Background: At least in normal-pressure glaucoma a vascular genesis with hypoperfusion and regulation impairment is discussed. This may lead to malnutrition of retinal ganglion cells and apoptosis. The retinal microvasculature has a small functional reserve. In addition, the retinal microvessels lack the autonomic nerves that are normally found in other tissues. Thus, no systemic influences reach the retinal capillaries apart from circulating hormones or transmitters. Blockers of carbonic anhydrase (CA) may modulate regional blood flow by mediating changes in extra- and intracellular pH. However, it is still unclear (1) whether blockers of CA really change the pH near the retinal capillaries and (2) how changes in the local pH affect the capillary tone in situ. Therefore, we tested dorzolamide and acetazolamide in our model of the freshly enucleated rat retina.

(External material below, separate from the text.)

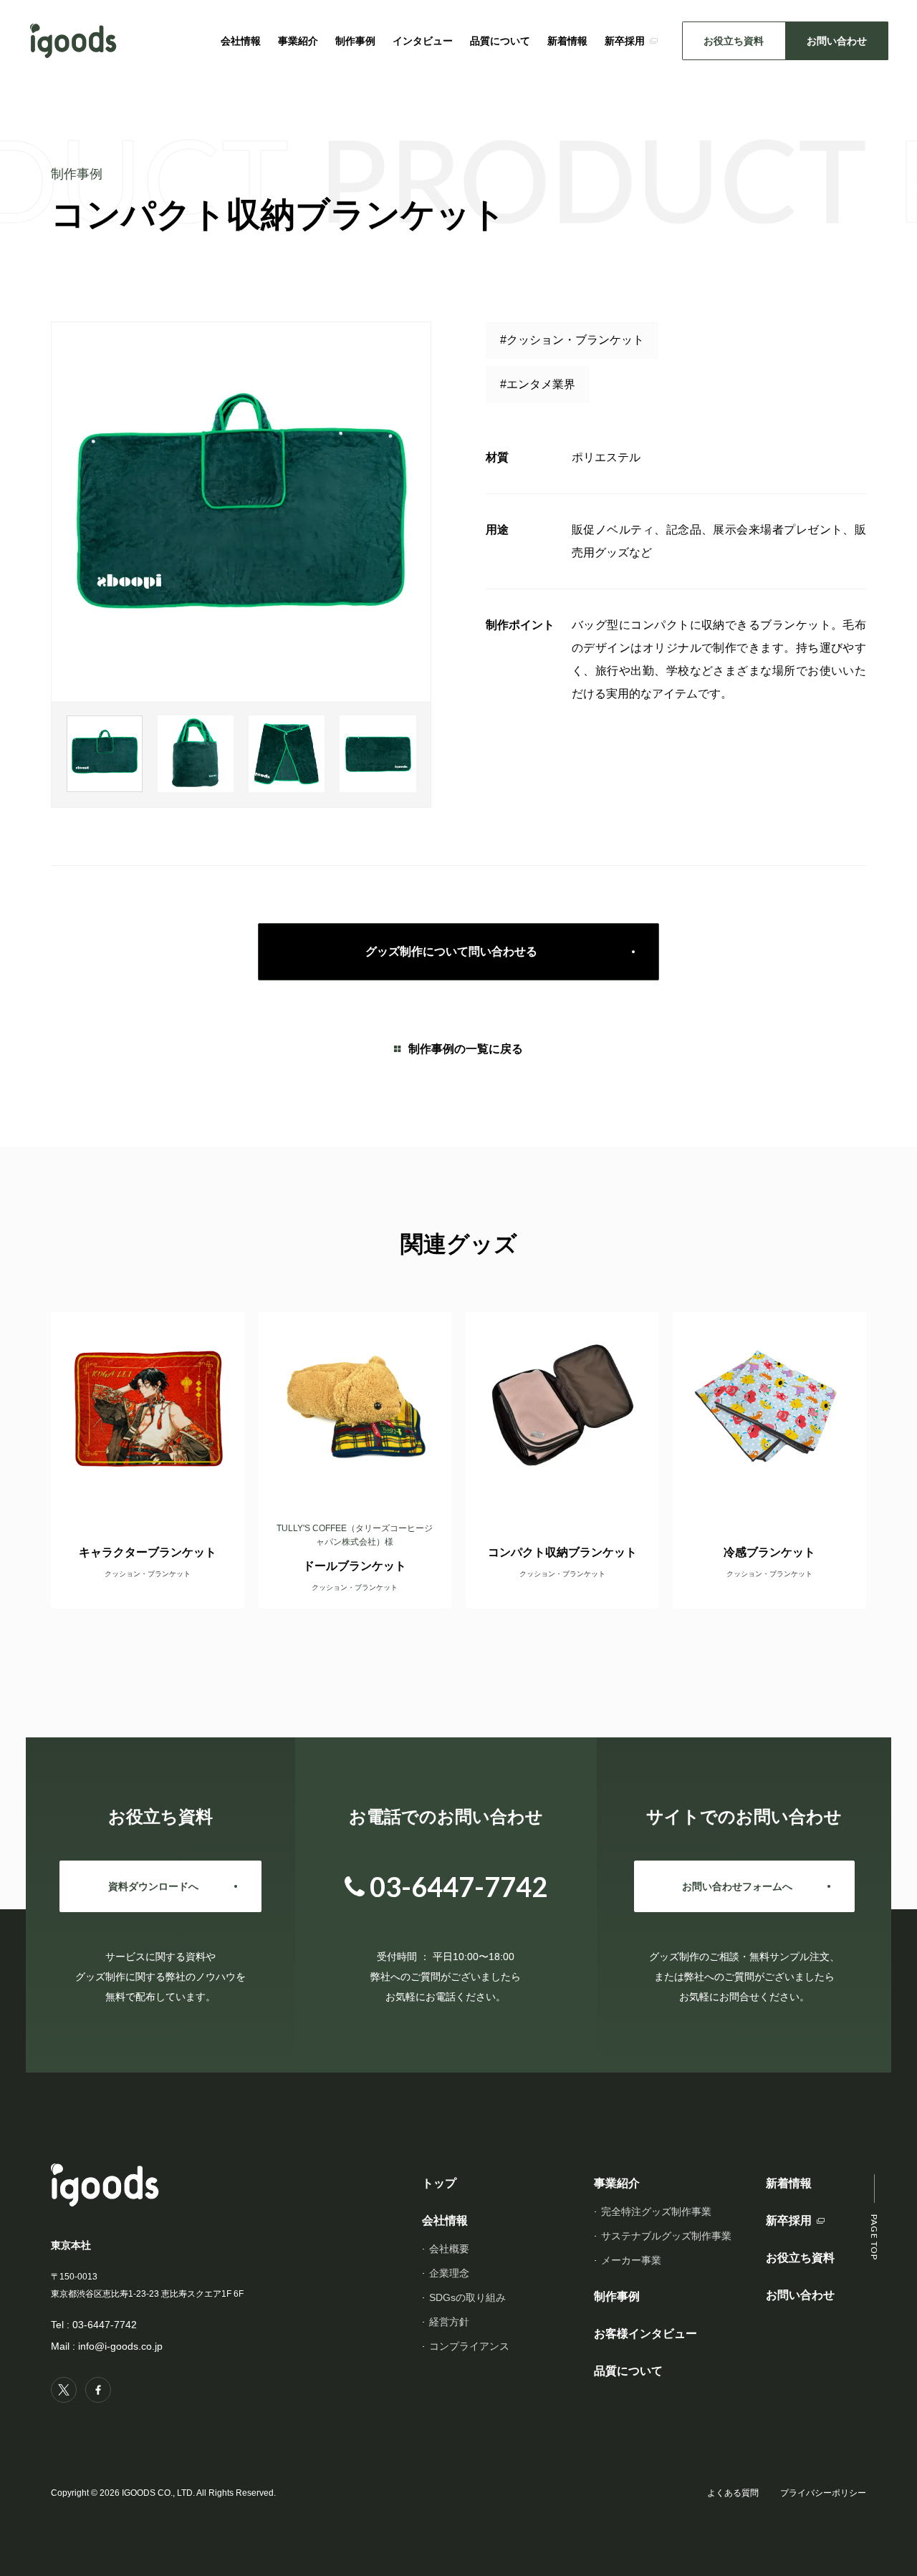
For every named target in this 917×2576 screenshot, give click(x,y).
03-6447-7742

Methods: Adult Sprague-Dawley rats (of both sexes, 250-350 g) were killed and retinae were prepared. The retinae were gently separated from the retinal pigmented epithelium and were observed in a chamber for electronic light microscopy or were fixed for immunohistochemistry. Electronic light microscopy of the retinal cells was performed with a Zeiss Axiovert microscope equipped with differential interference contrast (DIC) optics. Changes in capillary diameter were measured using an Openlab acquisition system and analyzed statistically using ANOVA. In addition to light microscopy the intracellular pH was analyzed in the whole mounts by ratio imaging of the pH using the special dye BCECF-AM (2,7 -bis-(2-carboxyethyl)-5-(and -6)-carboxyfluoresceinacetoxymethyl ester) and the extracellular pH using BCECF (2,7 -bis-(2-carboxyethyl)-5-(and -6)-carboxyfluorescein).

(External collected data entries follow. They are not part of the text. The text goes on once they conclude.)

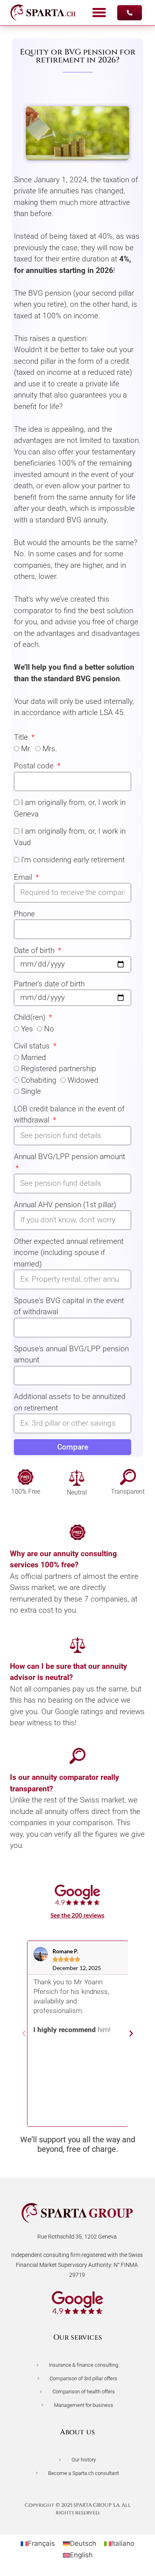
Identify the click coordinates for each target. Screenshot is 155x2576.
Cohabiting (38, 1080)
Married (33, 1057)
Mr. (26, 748)
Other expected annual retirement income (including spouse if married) (69, 1253)
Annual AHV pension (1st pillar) (65, 1204)
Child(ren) (30, 1017)
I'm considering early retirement (73, 859)
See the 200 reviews (77, 1915)
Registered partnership (58, 1068)
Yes (27, 1028)
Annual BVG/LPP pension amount (69, 1156)
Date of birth (35, 950)
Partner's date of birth (49, 983)
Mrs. (50, 748)
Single (31, 1091)
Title (22, 737)
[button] (99, 13)
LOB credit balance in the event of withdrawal (69, 1114)
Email (24, 877)
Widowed (83, 1080)
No (49, 1028)
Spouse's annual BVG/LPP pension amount (71, 1354)
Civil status (33, 1045)
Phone (24, 913)
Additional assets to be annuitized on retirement (70, 1402)
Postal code (35, 765)
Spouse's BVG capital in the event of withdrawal (69, 1306)
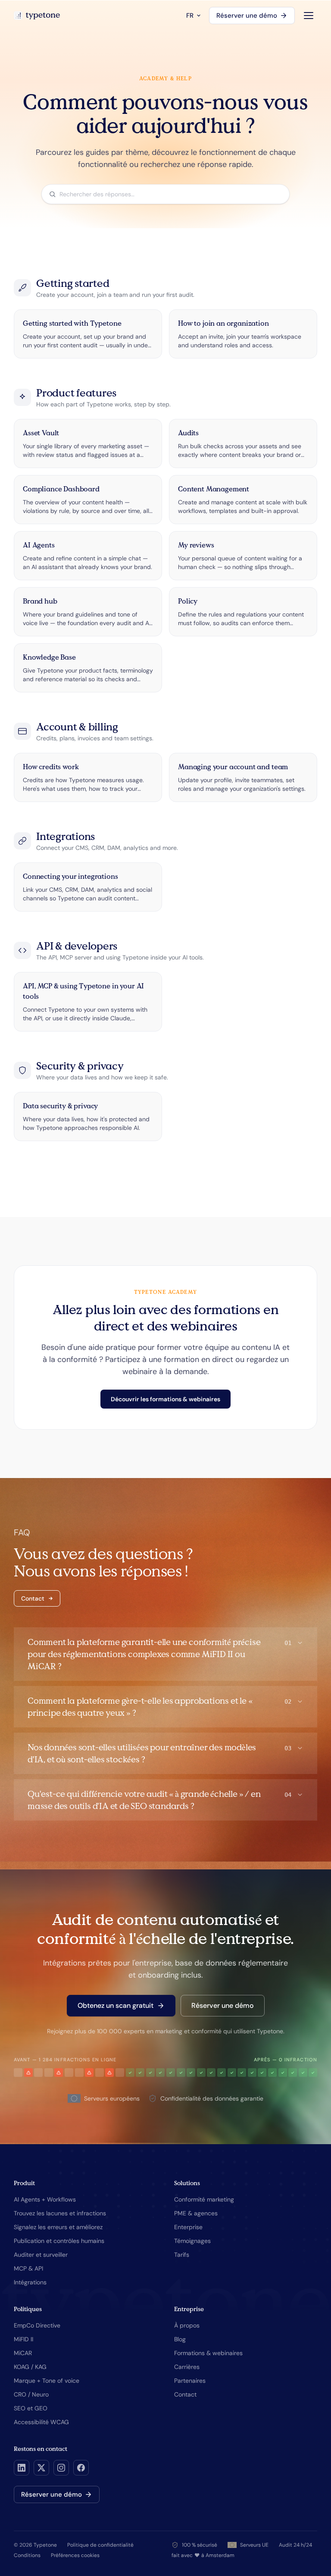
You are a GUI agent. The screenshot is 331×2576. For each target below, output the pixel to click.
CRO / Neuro (31, 2394)
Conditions (27, 2555)
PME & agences (196, 2213)
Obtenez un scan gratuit (115, 2005)
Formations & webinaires (208, 2353)
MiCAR (23, 2353)
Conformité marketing (204, 2199)
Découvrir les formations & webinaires (165, 1399)
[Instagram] (61, 2467)
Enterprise (188, 2227)
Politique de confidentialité (100, 2544)
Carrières (187, 2367)
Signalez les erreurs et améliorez (58, 2227)
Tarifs (181, 2254)
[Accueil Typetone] (37, 15)
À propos (187, 2325)
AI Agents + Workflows (45, 2199)
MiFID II (23, 2339)
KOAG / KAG (30, 2367)
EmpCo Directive (37, 2325)
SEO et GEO (30, 2408)
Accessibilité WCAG (41, 2422)
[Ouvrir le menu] (308, 15)
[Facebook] (81, 2467)
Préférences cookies (75, 2555)
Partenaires (190, 2380)
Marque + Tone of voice (46, 2380)
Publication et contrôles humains (59, 2241)
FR (190, 15)
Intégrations (30, 2282)
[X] (41, 2467)
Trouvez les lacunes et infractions (60, 2213)
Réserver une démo (246, 15)
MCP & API (28, 2268)
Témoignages (192, 2241)
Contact (32, 1598)
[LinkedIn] (21, 2467)
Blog (180, 2339)
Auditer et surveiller (41, 2254)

Results: Pericytes of most segments of retinal capillaries are immunoreactive for alpha-smooth muscle actin (SMA). The SMA immunostaining is strong around the nucleus; the endothelial tube is visible by virtue of the slight immunoreactivity of the surrounding pericyte processes. Acetazolamide and dorzolamide showed statistically significant vasoactive effects in retinal capillaries. Vasodilation increased by up to 105% of that in control capillaries after 5, 10 and 15 min. CA inhibitors were found to be able to induce intracellular alkalization in retinal cells. After addition of dorzolamide or acetazolamide the extracellular pH decreased from 7.4 to 7.2 concomitant with diameter changes.

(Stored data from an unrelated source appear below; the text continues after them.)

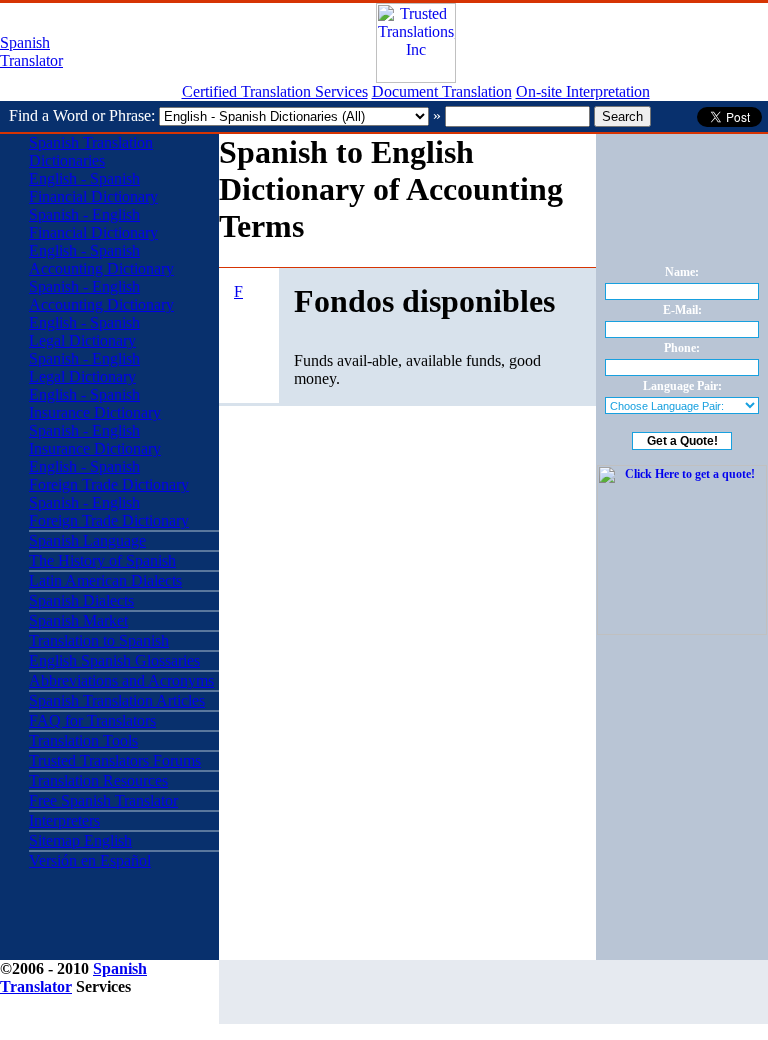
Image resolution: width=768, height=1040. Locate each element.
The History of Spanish (102, 560)
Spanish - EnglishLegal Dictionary (84, 367)
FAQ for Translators (92, 720)
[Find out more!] (682, 631)
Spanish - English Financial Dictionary (93, 223)
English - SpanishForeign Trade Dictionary (109, 475)
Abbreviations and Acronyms (121, 680)
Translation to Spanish (99, 640)
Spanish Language (87, 540)
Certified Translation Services (275, 91)
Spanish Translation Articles (117, 700)
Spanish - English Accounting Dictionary (101, 295)
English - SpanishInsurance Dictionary (95, 403)
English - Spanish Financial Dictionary (93, 187)
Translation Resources (98, 780)
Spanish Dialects (81, 600)
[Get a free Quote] (416, 77)
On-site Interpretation (583, 91)
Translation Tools (83, 740)
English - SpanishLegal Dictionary (84, 331)
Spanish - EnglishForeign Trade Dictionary (109, 511)
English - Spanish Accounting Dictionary (101, 259)
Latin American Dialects (105, 580)
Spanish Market (78, 620)
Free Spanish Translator (103, 800)
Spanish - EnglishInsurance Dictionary (95, 439)
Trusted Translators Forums (115, 760)
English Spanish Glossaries (114, 660)
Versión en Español (90, 860)
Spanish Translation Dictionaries (91, 151)
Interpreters (64, 820)
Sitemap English (80, 840)
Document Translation (442, 91)
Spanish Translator (31, 51)
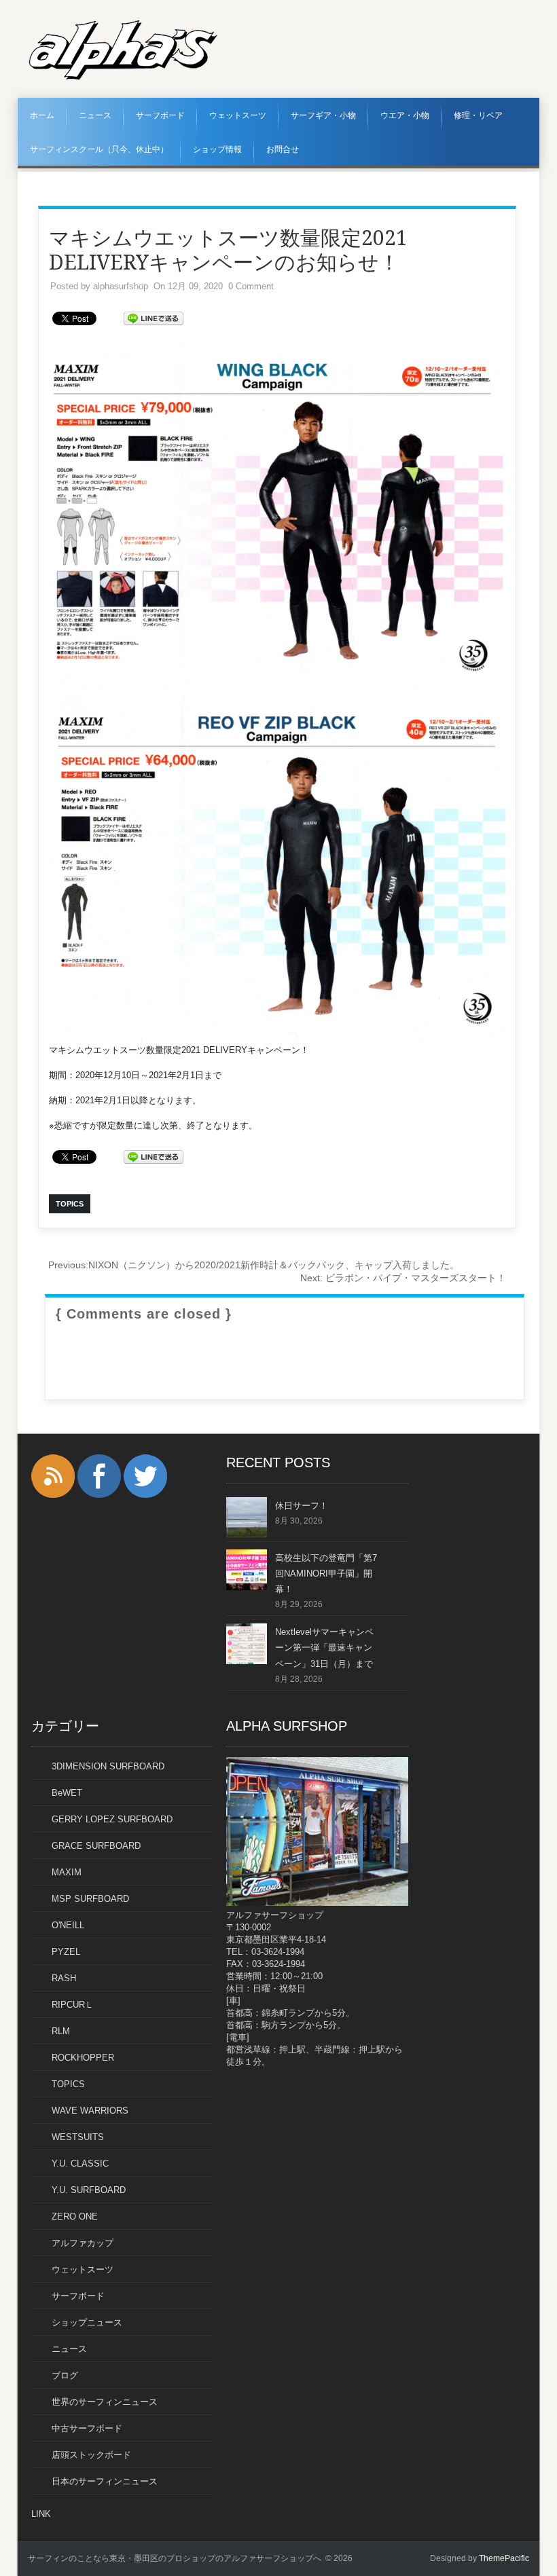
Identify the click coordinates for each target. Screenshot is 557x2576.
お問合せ (282, 149)
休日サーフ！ (301, 1506)
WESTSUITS (78, 2137)
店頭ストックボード (91, 2455)
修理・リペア (478, 115)
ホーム (42, 115)
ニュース (95, 115)
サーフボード (160, 115)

Conclusions: The tube-like pattern of SMA immunoreactivity demonstrates the presence of contractile elements within the pericyte processes of the rat retina. Thus, pericytes may act as a regulation element within the retinal microcirculation. Our results further suggest that CA inhibitors are able to decrease pH in the extracellular space; however, the pH within the cells increases. The increase in capillary diameter is concomitant with these pH changes. Thus, we may conclude that CA inhibitors can relax pericytes and might improve the retinal blood supply.